Meskipun film ini sangat merupakan karya ansambel, Deadwyler menonjol dengan penampilan yang menarik dan menakutkan yang dengan jelas menggambarkan betapa takutnya Hailey untuk anak-anaknya. Dia lebih memilih anak-anaknya membencinya daripada melihat mereka dimakan oleh setan, tetapi Anda dapat merasakan bahwa itu masih menyakitkan baginya ketika Emanuel yang romantis dan sensitif menjauh. Karena Deadwyler sangat efektif dalam menyampaikan peringatan Hailey yang suram tentang bahaya yang mengintai di mana-mana, agak menjengkelkan untuk menyaksikan orang membuat keputusan yang sangat bodoh yang menggerakkan plot 40 Acres.
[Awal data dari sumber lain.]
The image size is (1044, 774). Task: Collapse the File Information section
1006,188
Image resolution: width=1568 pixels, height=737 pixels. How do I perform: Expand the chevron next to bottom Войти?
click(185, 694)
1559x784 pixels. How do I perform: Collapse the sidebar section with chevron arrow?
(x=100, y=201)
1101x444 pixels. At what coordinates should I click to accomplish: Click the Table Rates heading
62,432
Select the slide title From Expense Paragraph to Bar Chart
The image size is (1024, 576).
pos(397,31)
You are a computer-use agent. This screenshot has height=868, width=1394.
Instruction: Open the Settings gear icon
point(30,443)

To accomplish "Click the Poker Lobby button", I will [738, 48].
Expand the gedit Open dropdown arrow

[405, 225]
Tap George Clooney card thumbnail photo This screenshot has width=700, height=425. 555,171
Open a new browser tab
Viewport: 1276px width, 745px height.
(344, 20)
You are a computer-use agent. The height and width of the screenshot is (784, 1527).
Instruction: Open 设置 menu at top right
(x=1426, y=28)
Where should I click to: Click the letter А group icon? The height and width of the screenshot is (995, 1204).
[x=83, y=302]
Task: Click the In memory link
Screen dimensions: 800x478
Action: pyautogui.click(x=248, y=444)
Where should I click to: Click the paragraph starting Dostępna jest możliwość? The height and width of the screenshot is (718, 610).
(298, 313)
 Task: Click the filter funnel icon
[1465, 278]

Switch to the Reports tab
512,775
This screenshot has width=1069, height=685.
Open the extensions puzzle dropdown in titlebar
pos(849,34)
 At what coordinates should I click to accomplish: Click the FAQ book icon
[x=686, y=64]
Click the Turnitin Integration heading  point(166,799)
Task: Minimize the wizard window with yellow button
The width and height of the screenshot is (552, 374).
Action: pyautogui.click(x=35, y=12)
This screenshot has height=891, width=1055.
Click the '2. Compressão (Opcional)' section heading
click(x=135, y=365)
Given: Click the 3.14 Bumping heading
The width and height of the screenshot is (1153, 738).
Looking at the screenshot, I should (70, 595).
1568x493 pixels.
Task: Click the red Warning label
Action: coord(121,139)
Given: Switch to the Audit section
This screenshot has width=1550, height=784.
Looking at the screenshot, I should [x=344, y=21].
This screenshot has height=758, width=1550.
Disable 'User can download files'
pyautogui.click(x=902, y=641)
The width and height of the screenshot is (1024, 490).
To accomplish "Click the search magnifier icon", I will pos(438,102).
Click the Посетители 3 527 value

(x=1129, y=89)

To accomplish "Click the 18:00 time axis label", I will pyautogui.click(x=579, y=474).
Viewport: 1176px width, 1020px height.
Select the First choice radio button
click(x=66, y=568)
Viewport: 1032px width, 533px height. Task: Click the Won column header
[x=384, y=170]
Tetapi seberapa dapat diprediksi beberapa pukulan film ini, Thorne dan sinematografer Jeremy Benning sangat mahir dalam membuat adegan aksi 40 Acres bersinar dengan cara yang membuat semuanya seexciting seperti yang membuatnya stres menyaksikannya terungkap.
Meskipun babak akhirnya sedikit terhenti karena mencoba meningkatkan taruhan emosional yang sudah tinggi, 40 Acres berakhir dengan kuat dengan penegasan kuat dari gagasan-gagasan pusatnya. Dan seberat dengan cerita-cerita biasa yang dimiliki subgenre ini, 40 Acres terasa seperti sesuatu yang benar-benar istimewa.
40 Acres belum memiliki distributor atau tanggal rilis teatrikal.